Para ministro paraguaio, EPP não está envolvido

O secretário Nacional Anti-Drogas (Senad) do Paraguai, ministro Cesar Aquino, afastou ontem a possibilidade de o atentado ao senador Robert Acevedo ter sido cometido pelo pequeno grupo guerrilheiro Exército Popular Paraguaio (EPP). Segundo Aquino, o EPP atua no norte do país, enquanto o atentado aconteceu em Pedro Juan Caballero, região leste, vizinha à cidade brasileira de Ponta Porã (MS). Aquino está no Rio de Janeiro para a 27.ª Conferência Internacional de Combate às Drogas.

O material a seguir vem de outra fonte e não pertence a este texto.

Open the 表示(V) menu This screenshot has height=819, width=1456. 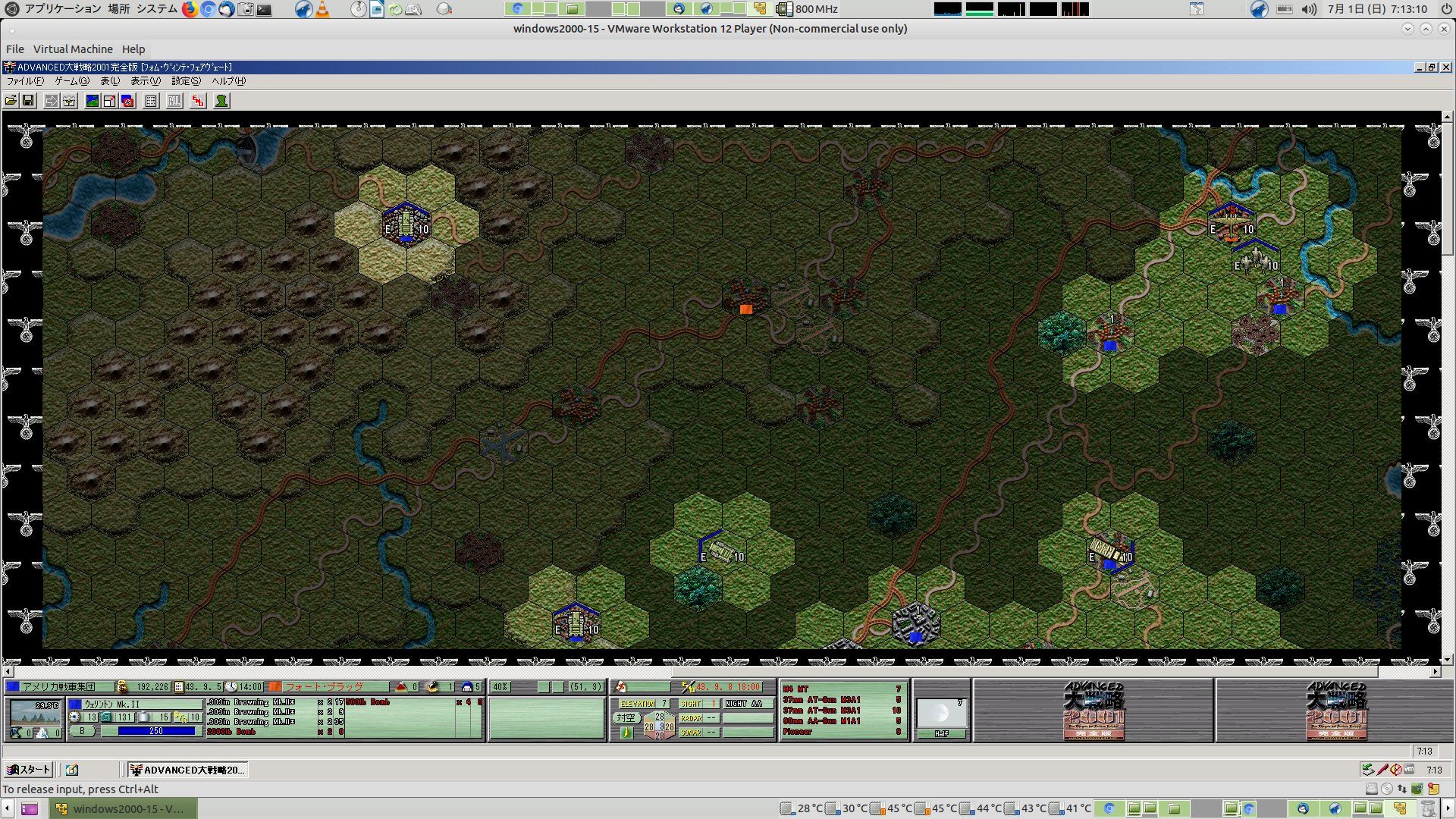(145, 81)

Marcelo Auler, O Estado de S.Paulo

28 de abril de 2010 | 00h00

Acevedo foi governador do Departamento de Amabai, região dominada por traficantes brasileiros, como Luiz Fernando da Costa, o Fernandinho Beira-Mar, que tem ali uma fazenda. Apesar de Acevedo ter tido grandes atritos com os traficantes, o secretário Anti-Drogas considerou prematuro afirmar que o atentado foi praticado por esses criminosos. "O serviço de inteligência da Senad está investigando o caso por ordem do presidente Fernando Lugo", disse Aquino.

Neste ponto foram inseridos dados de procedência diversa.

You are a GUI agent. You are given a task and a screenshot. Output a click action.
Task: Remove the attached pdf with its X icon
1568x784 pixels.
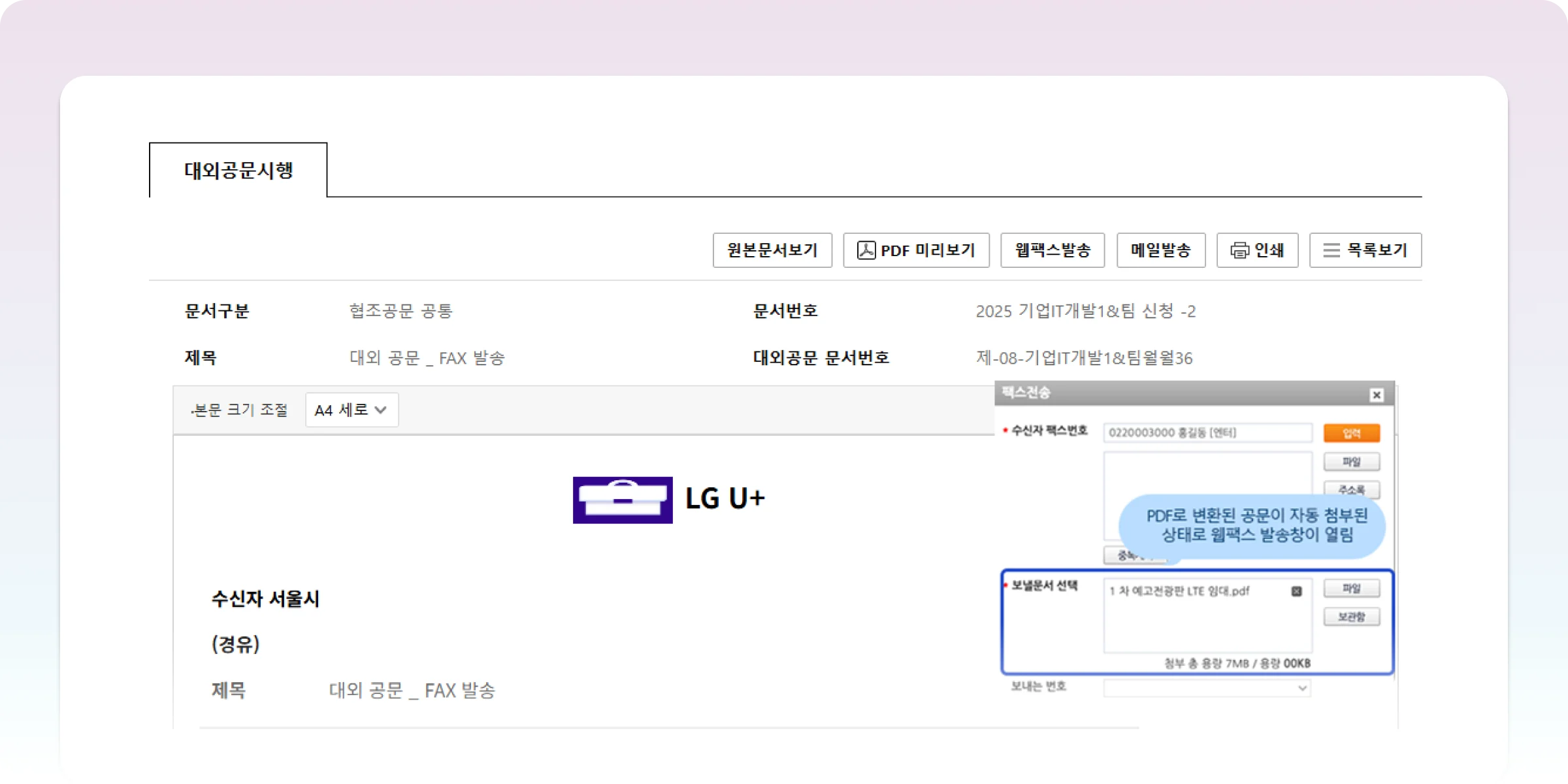[1296, 591]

Segundo ele, há ligações dos criminosos paraguaios com o Primeiro Comando da Capital (PCC). Em 28 de dezembro, a Senad prendeu o brasileiro Jarvis Ximenes Pavão e outros cinco membros de sua quadrilha, além de Antonio Caballero, que é apontado como chefe do PCC nas cidades vizinhas de Ponta Porã e Pedro Juan Caballero.

De acordo com Aquino, no início de fevereiro houve uma apreensão de 500 quilos de cocaína. Pelo que a Senad apurou, a droga seria encaminhada para o PCC.